** Opening Data extracts block **
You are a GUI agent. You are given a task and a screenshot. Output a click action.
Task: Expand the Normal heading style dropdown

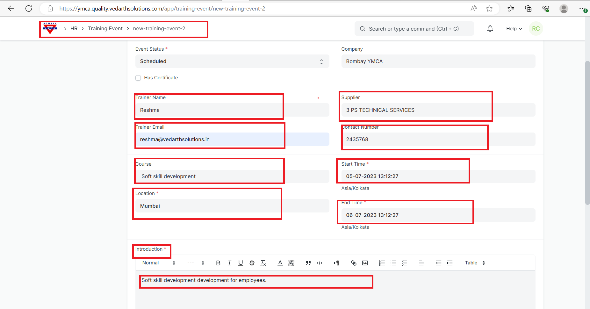(x=159, y=263)
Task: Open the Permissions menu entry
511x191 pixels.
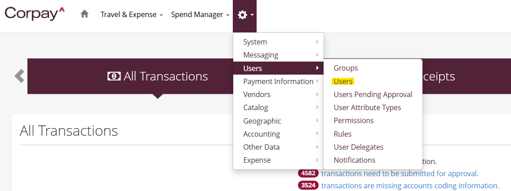Action: pos(353,120)
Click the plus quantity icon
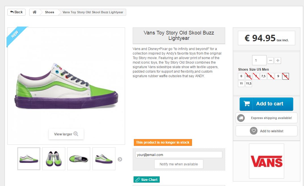Screen dimensions: 304x186 click(x=278, y=60)
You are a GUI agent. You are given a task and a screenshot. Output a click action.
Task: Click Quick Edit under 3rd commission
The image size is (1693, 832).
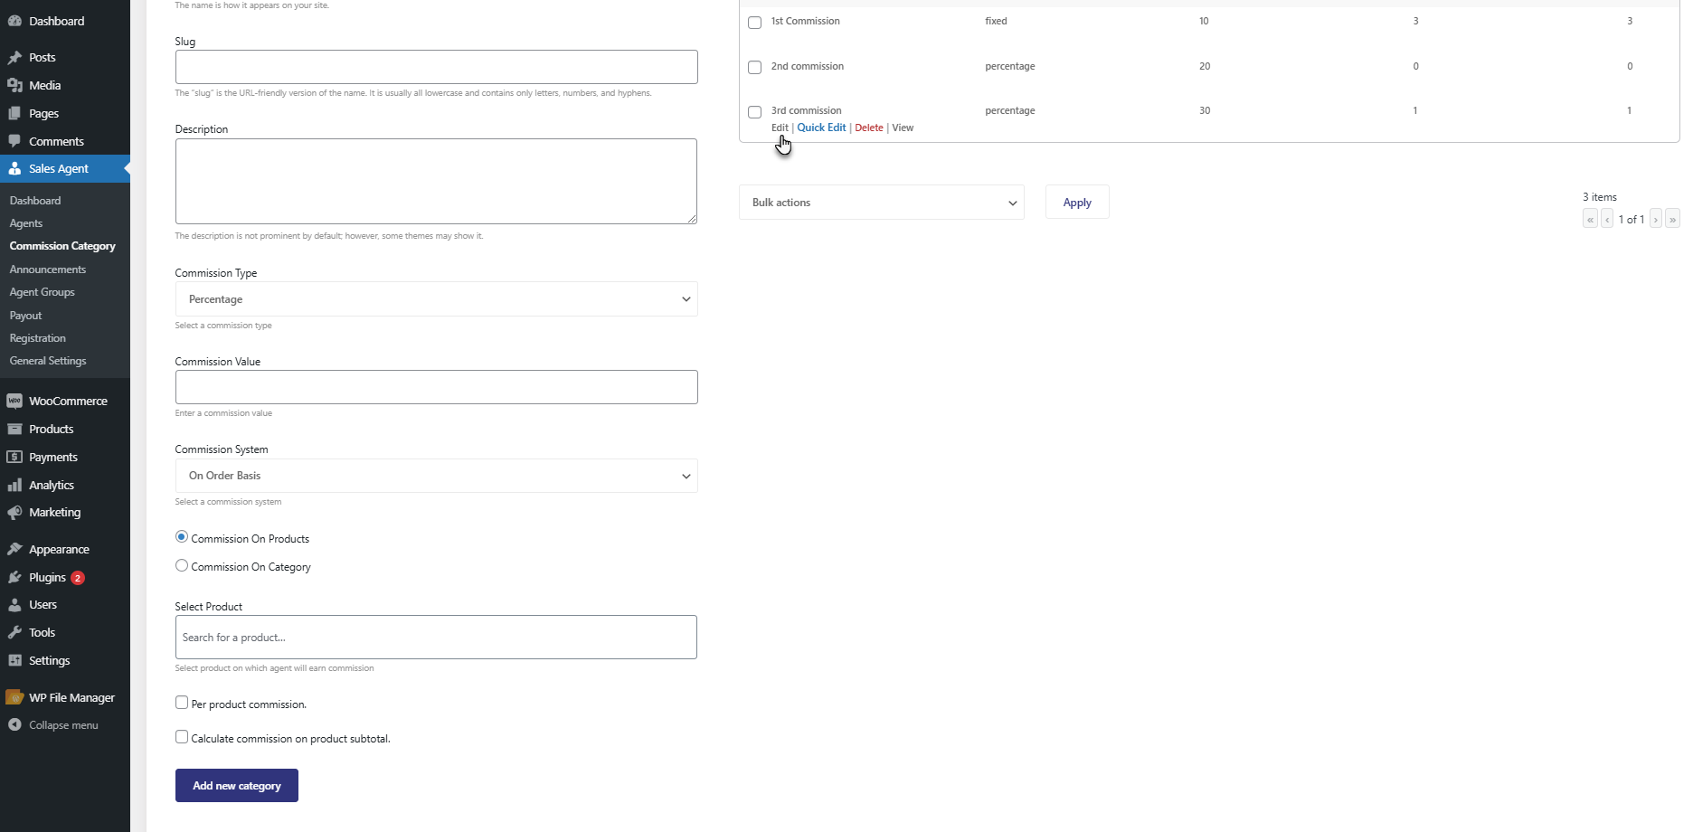tap(821, 128)
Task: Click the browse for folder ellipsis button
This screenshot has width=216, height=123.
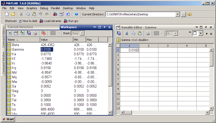Action: pyautogui.click(x=183, y=14)

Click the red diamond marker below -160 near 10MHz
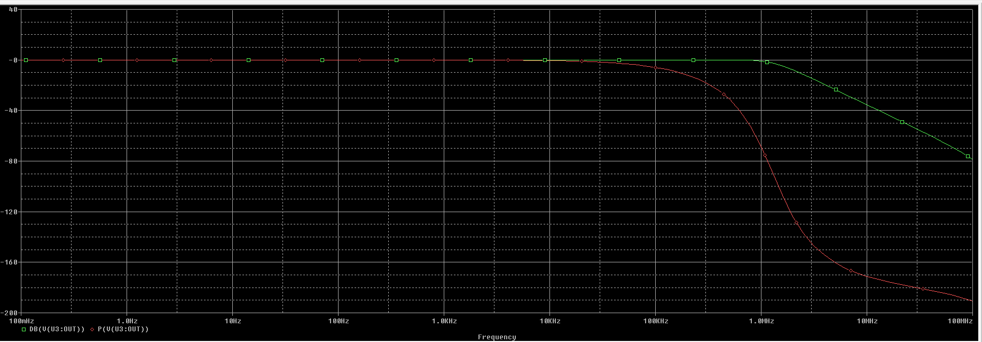851,271
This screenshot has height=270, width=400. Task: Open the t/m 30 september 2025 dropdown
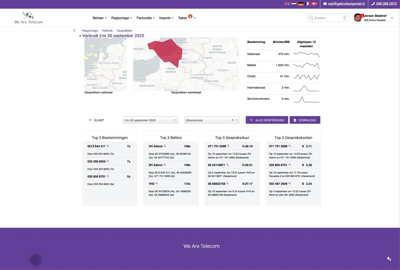pos(151,120)
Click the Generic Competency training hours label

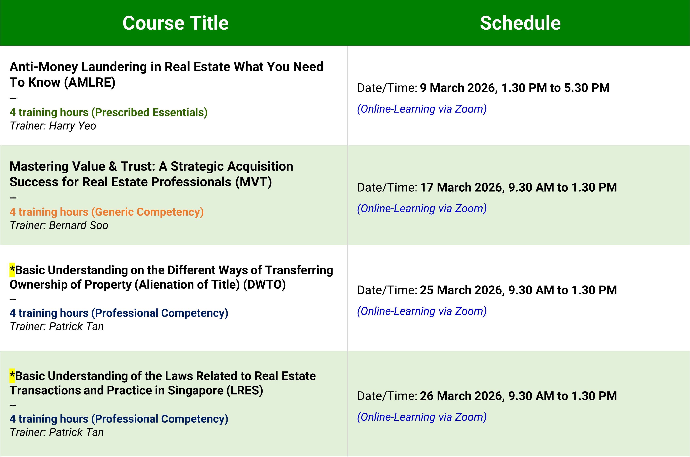(x=106, y=212)
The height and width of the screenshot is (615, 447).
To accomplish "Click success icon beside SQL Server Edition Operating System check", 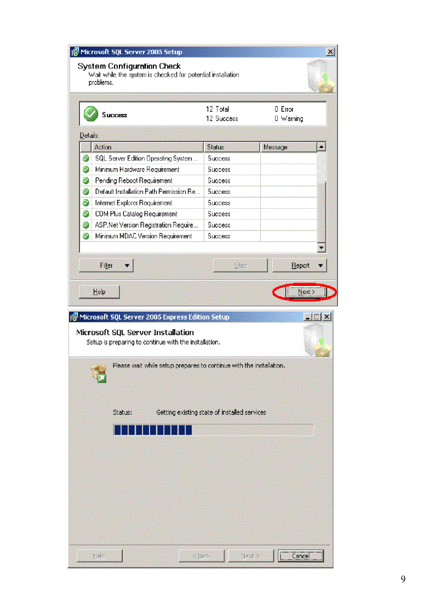I will point(85,158).
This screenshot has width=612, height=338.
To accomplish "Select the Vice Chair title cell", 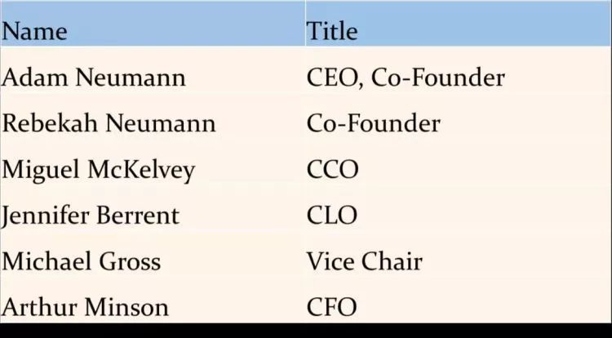I will point(459,261).
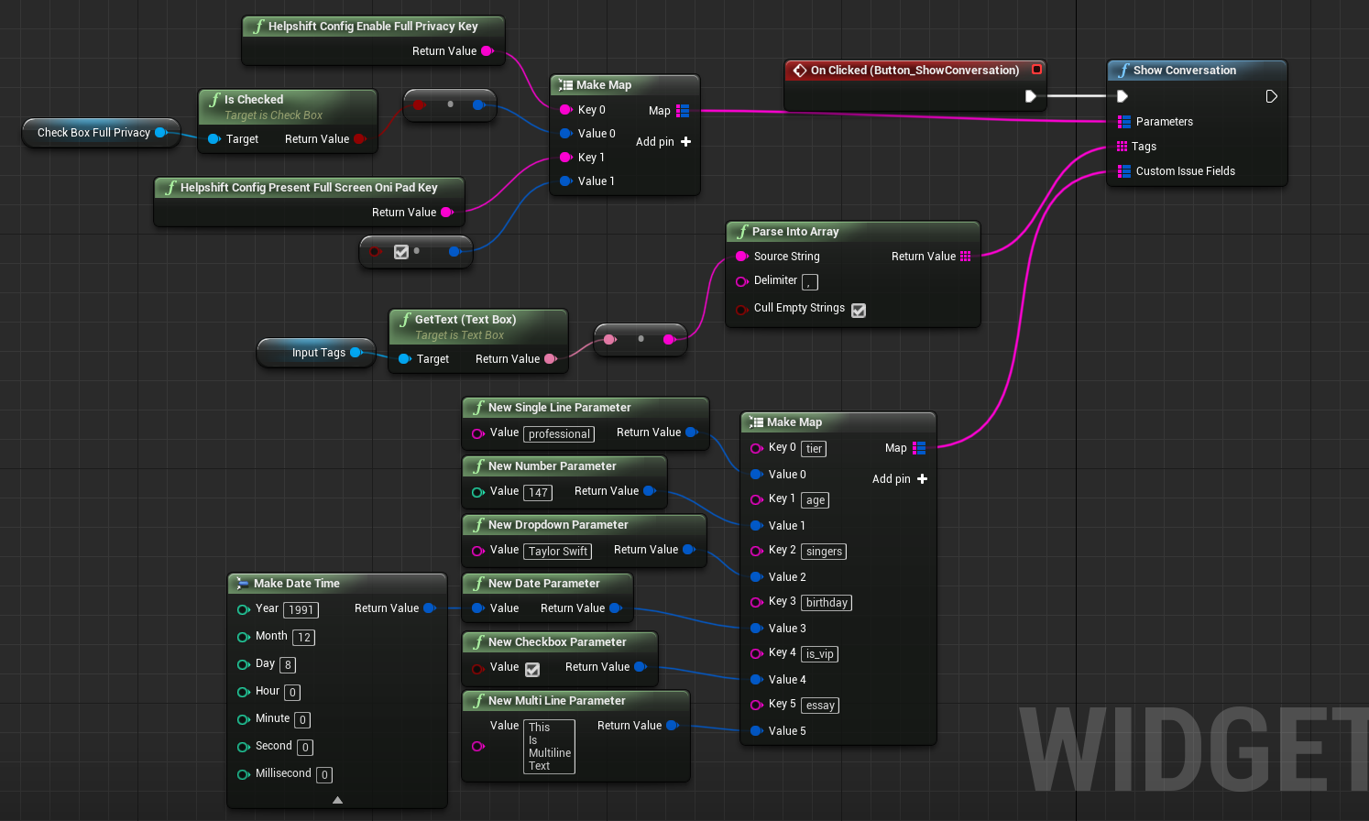
Task: Click the Delimiter field in Parse Into Array
Action: (x=810, y=282)
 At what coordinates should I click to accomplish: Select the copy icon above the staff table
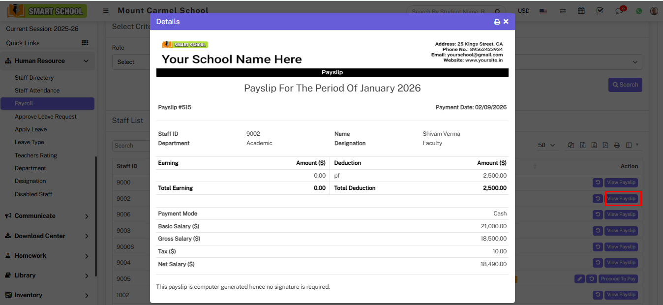pyautogui.click(x=571, y=145)
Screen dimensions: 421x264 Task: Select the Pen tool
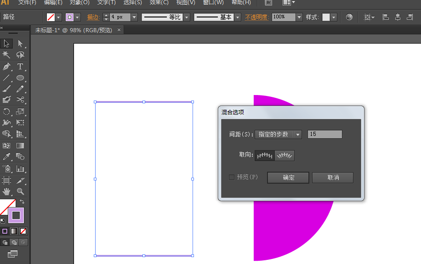pos(6,66)
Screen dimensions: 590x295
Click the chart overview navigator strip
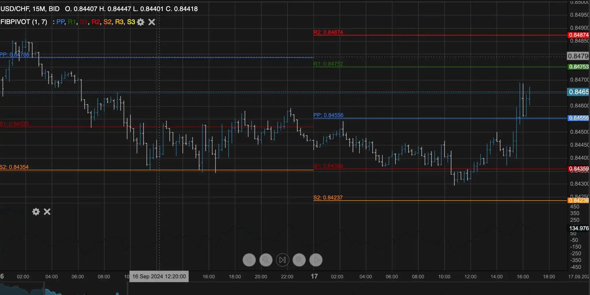coord(288,289)
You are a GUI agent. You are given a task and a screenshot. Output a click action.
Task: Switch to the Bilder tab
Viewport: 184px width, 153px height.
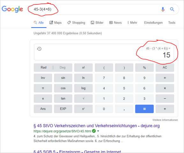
** Closing Data extracts block **
Activity
Give exactly the lines above that run from the line with "Task: Open the Permissions menu entry" to the line with "The height and", both included, leaving every picture out.

Response area
Task: Open the Permissions menu entry
511x191 pixels.
Action: pos(353,120)
Click the plus quantity icon
Screen dimensions: 304x186 click(x=278, y=60)
You are a GUI agent. You are given a task and a screenshot. Output a click action.
Task: Click Quick Edit under 3rd commission
The image size is (1693, 832).
tap(821, 128)
Task: Click the browse for folder ellipsis button
This screenshot has width=216, height=123.
Action: pyautogui.click(x=183, y=14)

Click the red diamond marker below -160 near 10MHz
851,271
This screenshot has height=270, width=400. Task: Open the t/m 30 september 2025 dropdown
pos(151,120)
Click the Generic Competency training hours label

(x=106, y=212)
The height and width of the screenshot is (615, 447).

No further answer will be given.